--- START Data for this task ---

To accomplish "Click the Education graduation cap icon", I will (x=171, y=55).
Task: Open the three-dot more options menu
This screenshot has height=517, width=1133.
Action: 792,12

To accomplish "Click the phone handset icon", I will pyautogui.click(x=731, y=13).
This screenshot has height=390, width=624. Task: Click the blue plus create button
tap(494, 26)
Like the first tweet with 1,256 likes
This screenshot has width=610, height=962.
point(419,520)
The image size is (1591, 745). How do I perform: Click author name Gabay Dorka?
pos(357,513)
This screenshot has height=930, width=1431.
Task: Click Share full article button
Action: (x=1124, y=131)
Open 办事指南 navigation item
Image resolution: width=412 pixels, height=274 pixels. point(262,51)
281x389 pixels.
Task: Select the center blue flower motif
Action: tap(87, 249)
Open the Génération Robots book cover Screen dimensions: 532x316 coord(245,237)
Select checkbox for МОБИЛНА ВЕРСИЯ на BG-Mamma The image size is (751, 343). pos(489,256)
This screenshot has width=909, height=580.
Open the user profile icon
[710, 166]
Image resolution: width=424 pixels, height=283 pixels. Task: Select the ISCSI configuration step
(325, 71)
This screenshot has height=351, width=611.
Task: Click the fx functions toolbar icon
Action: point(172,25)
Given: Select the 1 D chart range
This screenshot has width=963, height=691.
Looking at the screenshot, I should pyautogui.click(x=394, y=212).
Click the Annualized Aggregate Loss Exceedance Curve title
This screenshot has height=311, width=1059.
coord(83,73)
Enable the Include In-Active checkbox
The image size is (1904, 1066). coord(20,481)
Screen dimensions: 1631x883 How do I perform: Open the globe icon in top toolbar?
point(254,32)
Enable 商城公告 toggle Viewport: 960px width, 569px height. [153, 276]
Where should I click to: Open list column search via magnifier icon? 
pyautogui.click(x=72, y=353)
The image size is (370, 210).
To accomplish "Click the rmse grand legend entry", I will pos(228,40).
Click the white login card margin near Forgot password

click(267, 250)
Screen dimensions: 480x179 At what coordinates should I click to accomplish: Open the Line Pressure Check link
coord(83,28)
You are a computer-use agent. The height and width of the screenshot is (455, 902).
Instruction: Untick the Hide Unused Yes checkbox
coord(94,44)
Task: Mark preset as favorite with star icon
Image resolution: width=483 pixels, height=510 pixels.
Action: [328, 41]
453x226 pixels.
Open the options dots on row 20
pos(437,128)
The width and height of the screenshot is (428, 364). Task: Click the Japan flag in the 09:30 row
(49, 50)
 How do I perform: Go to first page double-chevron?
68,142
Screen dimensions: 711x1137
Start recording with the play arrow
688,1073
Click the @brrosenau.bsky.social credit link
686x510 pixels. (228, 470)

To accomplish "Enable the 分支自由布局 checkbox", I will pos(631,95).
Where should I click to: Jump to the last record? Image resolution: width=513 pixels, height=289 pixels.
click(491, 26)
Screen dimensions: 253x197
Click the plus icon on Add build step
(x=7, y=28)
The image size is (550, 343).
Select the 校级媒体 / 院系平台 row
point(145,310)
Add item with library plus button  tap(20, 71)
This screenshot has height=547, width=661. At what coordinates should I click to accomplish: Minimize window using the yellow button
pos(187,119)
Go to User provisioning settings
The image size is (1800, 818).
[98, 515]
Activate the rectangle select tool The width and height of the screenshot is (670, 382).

--- END Data for this task ---

● **Instructions to follow**:
Copy all of the data above, line for line, without changing a character.

● **Answer in full**:
To accomplish "Click the Education graduation cap icon", I will (x=171, y=55).
Task: Open the three-dot more options menu
This screenshot has height=517, width=1133.
Action: 792,12

To accomplish "Click the phone handset icon", I will pyautogui.click(x=731, y=13).
This screenshot has height=390, width=624. Task: Click the blue plus create button
tap(494, 26)
Like the first tweet with 1,256 likes
This screenshot has width=610, height=962.
point(419,520)
The image size is (1591, 745). How do I perform: Click author name Gabay Dorka?
pos(357,513)
This screenshot has height=930, width=1431.
Task: Click Share full article button
Action: (x=1124, y=131)
Open 办事指南 navigation item
Image resolution: width=412 pixels, height=274 pixels. point(262,51)
281x389 pixels.
Task: Select the center blue flower motif
Action: tap(87, 249)
Open the Génération Robots book cover Screen dimensions: 532x316 coord(245,237)
Select checkbox for МОБИЛНА ВЕРСИЯ на BG-Mamma The image size is (751, 343). pos(489,256)
This screenshot has width=909, height=580.
Open the user profile icon
[710, 166]
Image resolution: width=424 pixels, height=283 pixels. Task: Select the ISCSI configuration step
(325, 71)
This screenshot has height=351, width=611.
Task: Click the fx functions toolbar icon
Action: point(172,25)
Given: Select the 1 D chart range
This screenshot has width=963, height=691.
Looking at the screenshot, I should pyautogui.click(x=394, y=212).
Click the Annualized Aggregate Loss Exceedance Curve title
This screenshot has height=311, width=1059.
coord(83,73)
Enable the Include In-Active checkbox
The image size is (1904, 1066). coord(20,481)
Screen dimensions: 1631x883 How do I perform: Open the globe icon in top toolbar?
point(254,32)
Enable 商城公告 toggle Viewport: 960px width, 569px height. [153, 276]
Where should I click to: Open list column search via magnifier icon? 
pyautogui.click(x=72, y=353)
The image size is (370, 210).
To accomplish "Click the rmse grand legend entry", I will pos(228,40).
Click the white login card margin near Forgot password

click(267, 250)
Screen dimensions: 480x179 At what coordinates should I click to accomplish: Open the Line Pressure Check link
coord(83,28)
You are a computer-use agent. The height and width of the screenshot is (455, 902).
Instruction: Untick the Hide Unused Yes checkbox
coord(94,44)
Task: Mark preset as favorite with star icon
Image resolution: width=483 pixels, height=510 pixels.
Action: [328, 41]
453x226 pixels.
Open the options dots on row 20
pos(437,128)
The width and height of the screenshot is (428, 364). Task: Click the Japan flag in the 09:30 row
(49, 50)
 How do I perform: Go to first page double-chevron?
68,142
Screen dimensions: 711x1137
Start recording with the play arrow
688,1073
Click the @brrosenau.bsky.social credit link
686x510 pixels. (228, 470)

To accomplish "Enable the 分支自由布局 checkbox", I will pos(631,95).
Where should I click to: Jump to the last record? Image resolution: width=513 pixels, height=289 pixels.
click(491, 26)
Screen dimensions: 253x197
Click the plus icon on Add build step
(x=7, y=28)
The image size is (550, 343).
Select the 校级媒体 / 院系平台 row
point(145,310)
Add item with library plus button  tap(20, 71)
This screenshot has height=547, width=661. At what coordinates should I click to accomplish: Minimize window using the yellow button
pos(187,119)
Go to User provisioning settings
The image size is (1800, 818).
[98, 515]
Activate the rectangle select tool The width and height of the screenshot is (670, 382).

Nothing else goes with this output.